**WHAT THE TASK REQUIRES**
Starting with the line with "Given: Click the СИЯНИЕ party name" and going on through the last of the lines, swap "party name" for "party label" and write those lines out again with nothing else changed. Leave the pictures out of your answer.

**INPUT FOR THIS TASK**
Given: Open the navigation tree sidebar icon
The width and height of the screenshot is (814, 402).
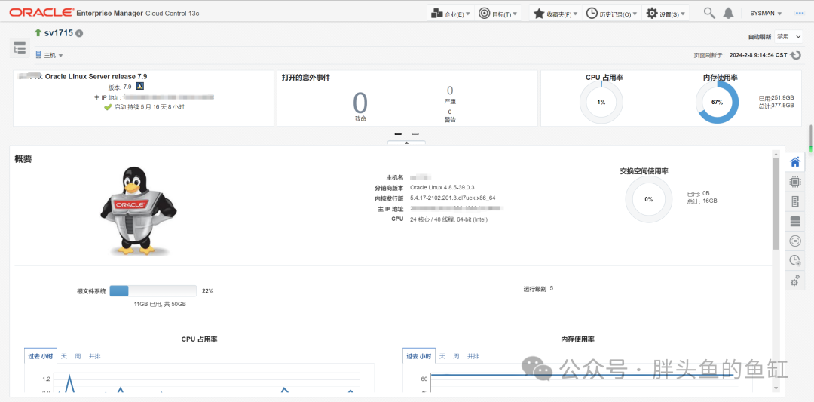Looking at the screenshot, I should point(20,48).
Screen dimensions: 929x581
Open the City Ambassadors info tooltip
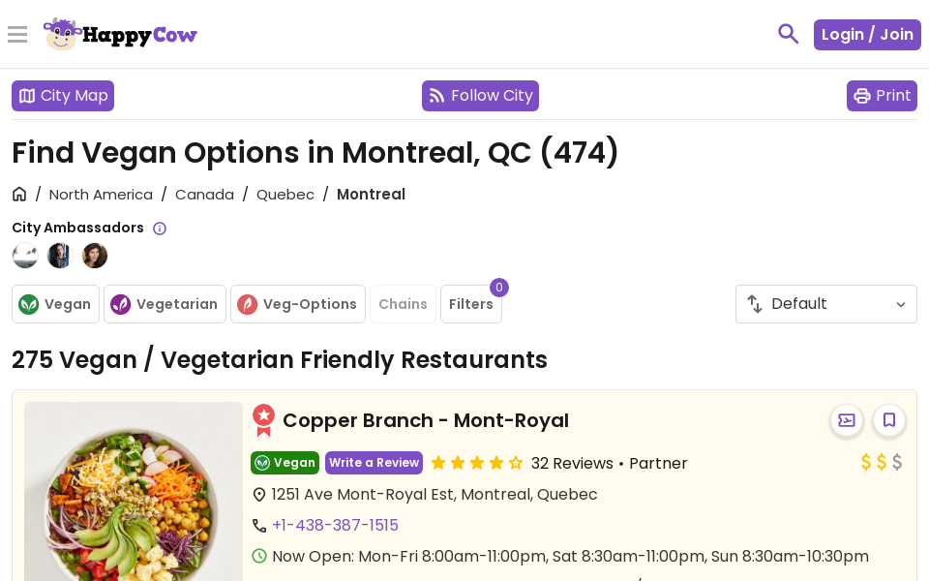[x=159, y=229]
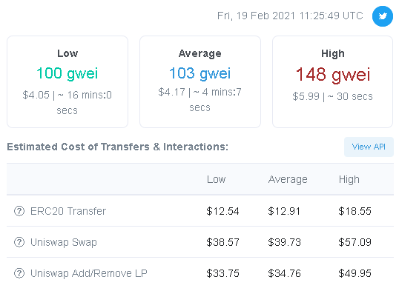Click the $57.09 Uniswap Swap high cost

[x=355, y=242]
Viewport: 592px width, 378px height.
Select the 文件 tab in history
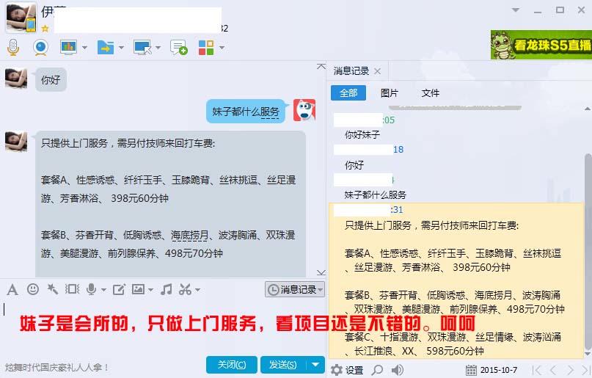[x=431, y=93]
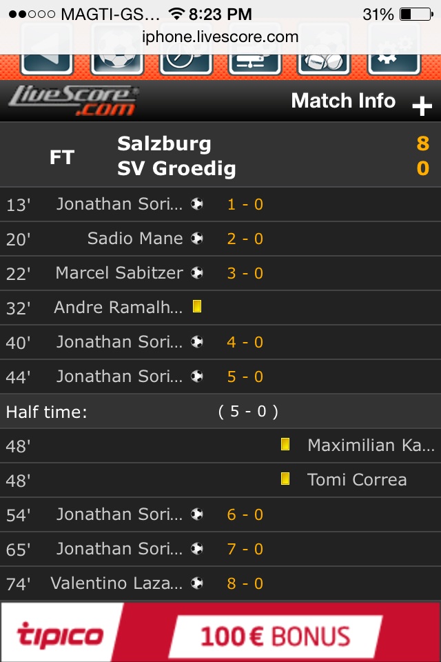Open the soccer ball section icon
The image size is (441, 662).
pyautogui.click(x=116, y=59)
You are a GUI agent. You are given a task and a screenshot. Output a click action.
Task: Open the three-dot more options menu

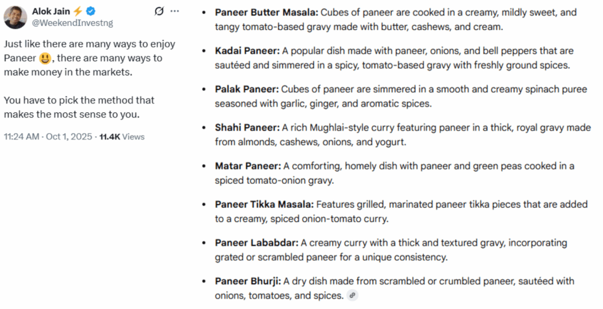[x=174, y=11]
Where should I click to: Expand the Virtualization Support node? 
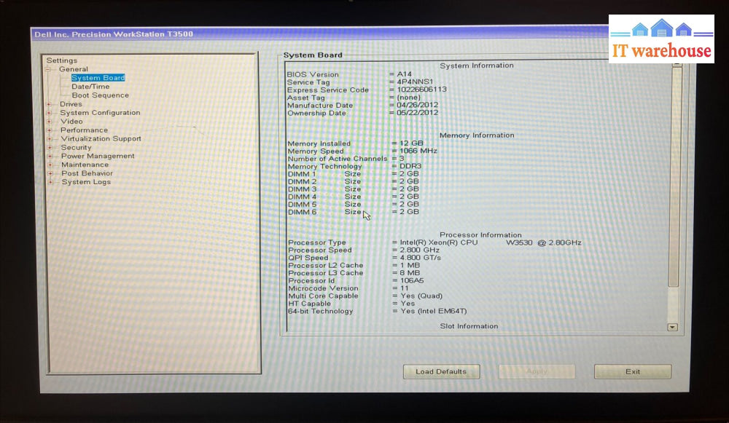coord(50,139)
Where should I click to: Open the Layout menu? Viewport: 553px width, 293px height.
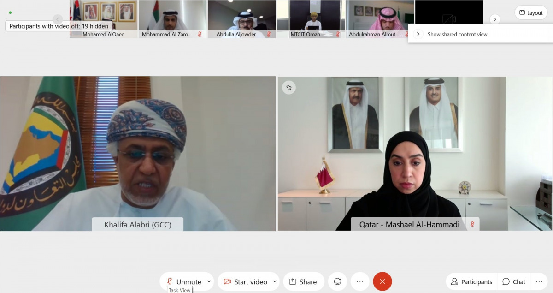531,12
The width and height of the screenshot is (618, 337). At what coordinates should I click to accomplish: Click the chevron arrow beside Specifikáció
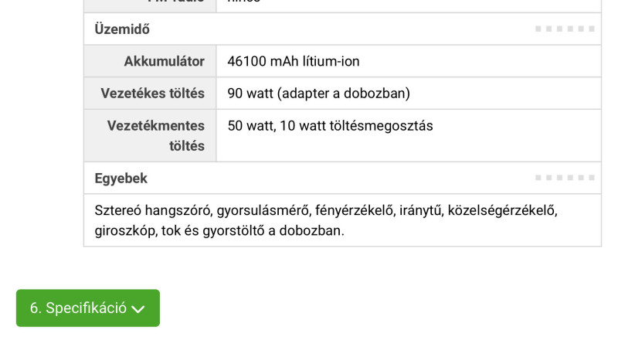[138, 309]
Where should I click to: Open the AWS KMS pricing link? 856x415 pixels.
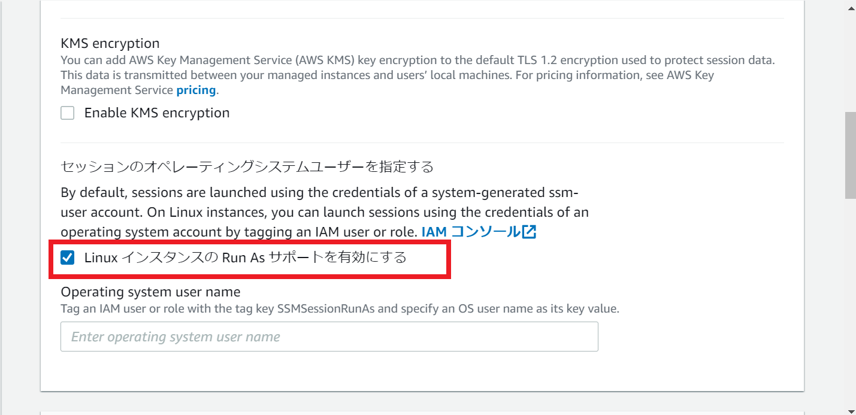click(x=196, y=89)
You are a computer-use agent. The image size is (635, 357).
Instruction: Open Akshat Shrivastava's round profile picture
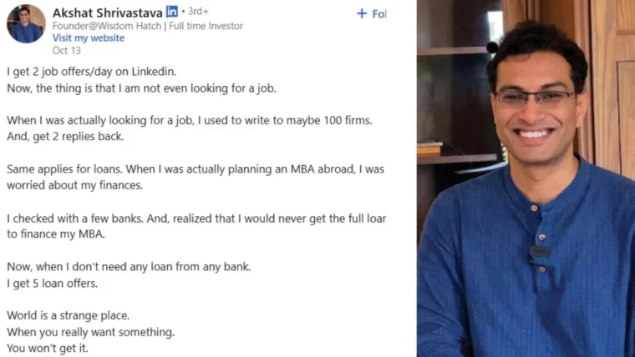(x=26, y=24)
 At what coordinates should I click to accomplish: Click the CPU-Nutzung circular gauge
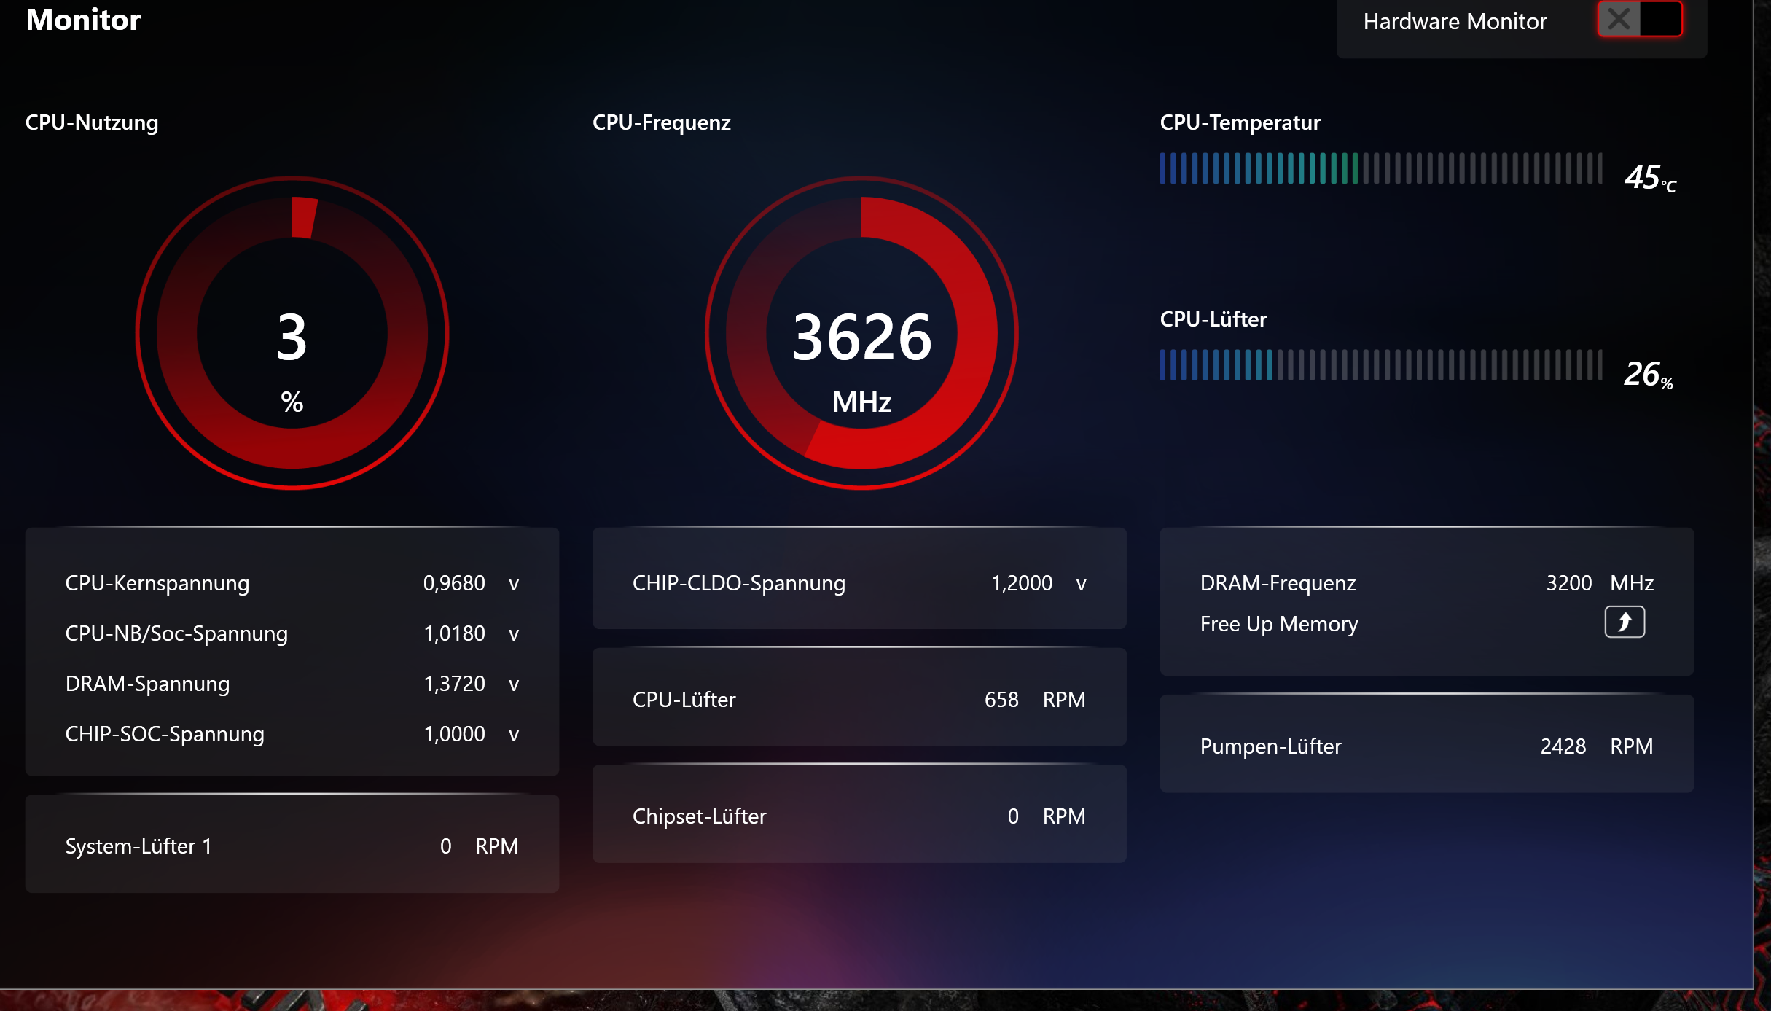coord(292,334)
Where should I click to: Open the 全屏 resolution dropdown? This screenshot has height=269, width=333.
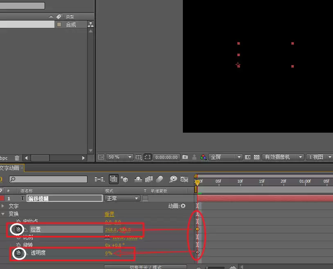(x=225, y=157)
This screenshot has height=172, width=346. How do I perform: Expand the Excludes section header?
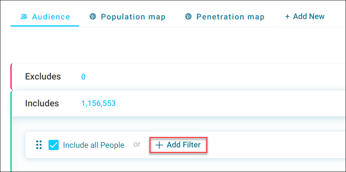(x=178, y=76)
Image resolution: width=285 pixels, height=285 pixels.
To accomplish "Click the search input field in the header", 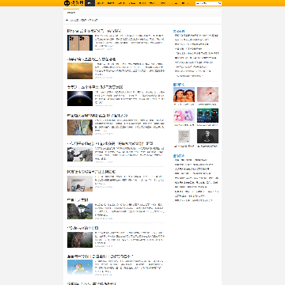I will (207, 3).
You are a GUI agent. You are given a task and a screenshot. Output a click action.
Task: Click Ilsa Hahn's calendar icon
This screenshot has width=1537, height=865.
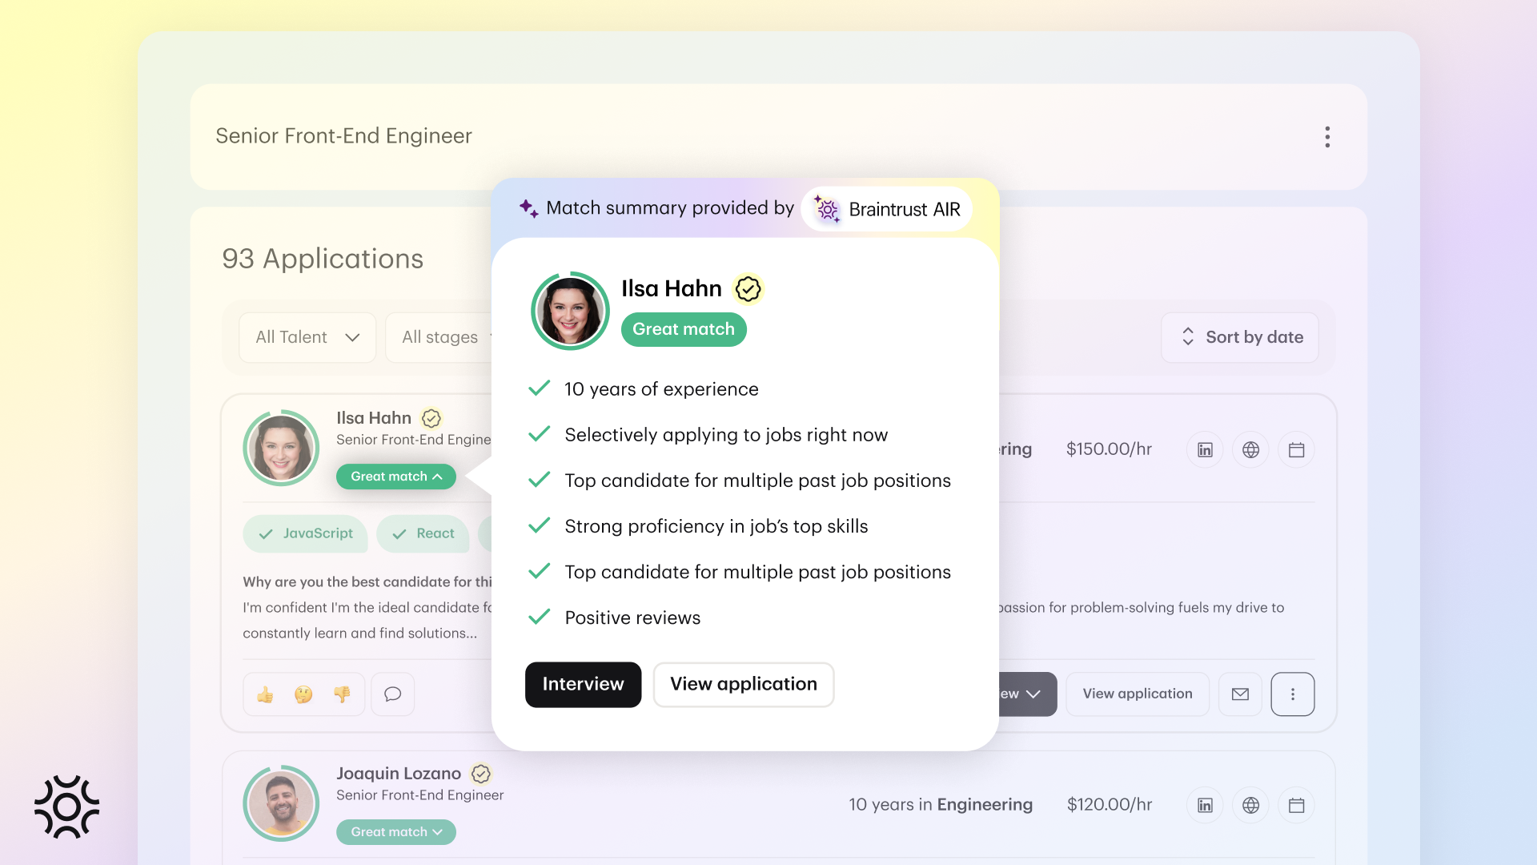[x=1296, y=450]
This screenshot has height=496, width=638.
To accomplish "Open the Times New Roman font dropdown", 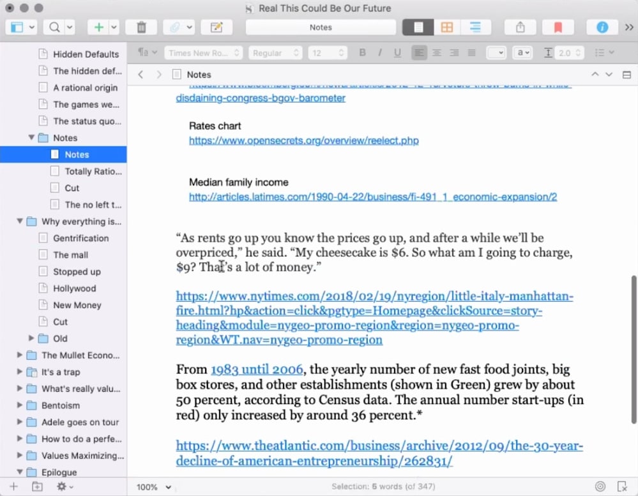I will click(x=204, y=53).
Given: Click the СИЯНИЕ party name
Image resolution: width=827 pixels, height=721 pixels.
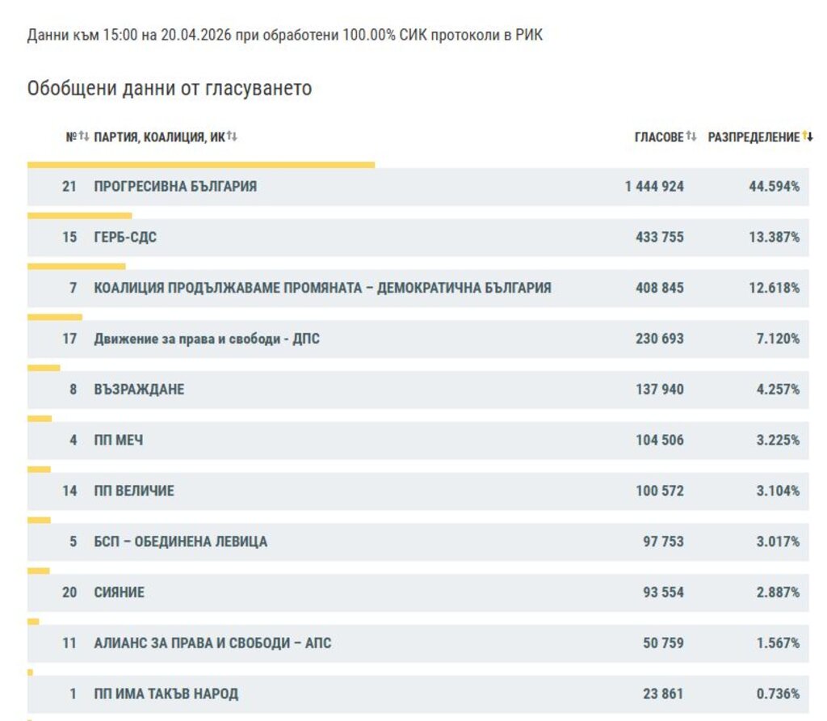Looking at the screenshot, I should (x=119, y=592).
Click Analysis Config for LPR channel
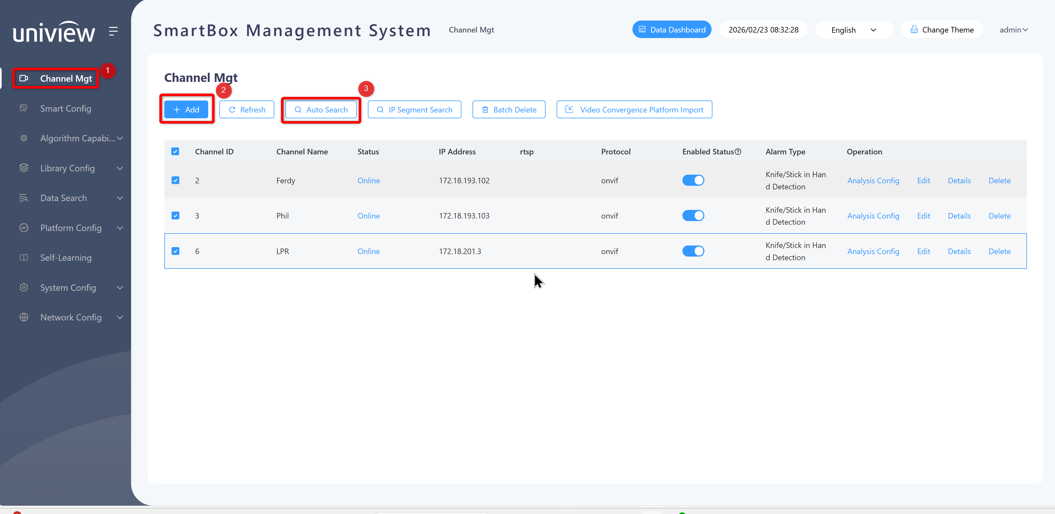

**OUTPUT FOR THIS EXERCISE**
Given: Click the СИЯНИЕ party label
Image resolution: width=827 pixels, height=721 pixels.
Looking at the screenshot, I should (x=119, y=592).
Click Analysis Config for LPR channel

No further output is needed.